12. Insofar as the reliance placed by the learned Counsel on the judgment of the Apex Court in the case of State of Bihar v. Murad Ali Khan (supra) is concerned, no doubt, it is settled law that powers of this Court u/s 482 are to be exercised sparingly and only to prevent the abuse of the process of law. The Court is not expected to embark upon an inquiry as to whether the allegations in the complaint are likely to be established by evidence or not. However, if the averments made in the complaint itself do not answer the necessary ingredients to constitute an offence, this Court cannot be said to be without jurisdiction to quash the order issuing process in its jurisdiction u/s 482 Code of Criminal Procedure. In my view, to permit such a complaint to proceed would amount to an abuse of the process of law.

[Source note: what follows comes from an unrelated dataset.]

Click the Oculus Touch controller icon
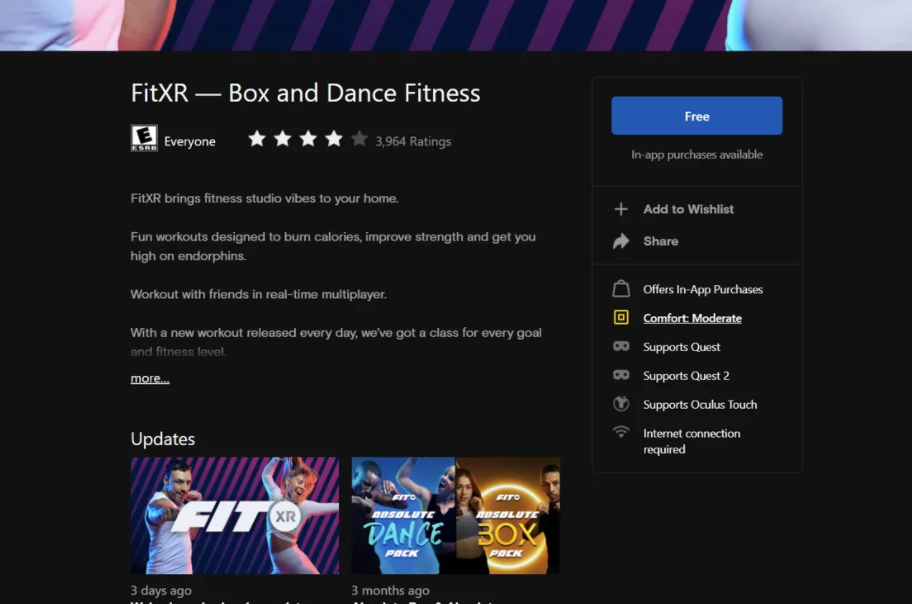The width and height of the screenshot is (912, 604). pyautogui.click(x=621, y=405)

13. In this factual background, I find that the complaint against the Petitioner No. 2 was not at all maintainable in law. I, therefore, find that the learned Magistrate has erred in issuing process and the learned revisional Court erred in dismissing the revision.

14. In that view of the matter, the petition insofar as the Petitioner No. 1 fails and is dismissed and the rule shall stand discharged as against the Petitioner No. 1. Insofar as the Petitioner No. 2 is concerned, the rule is made absolute in terms of prayer Clauses (a) and (b).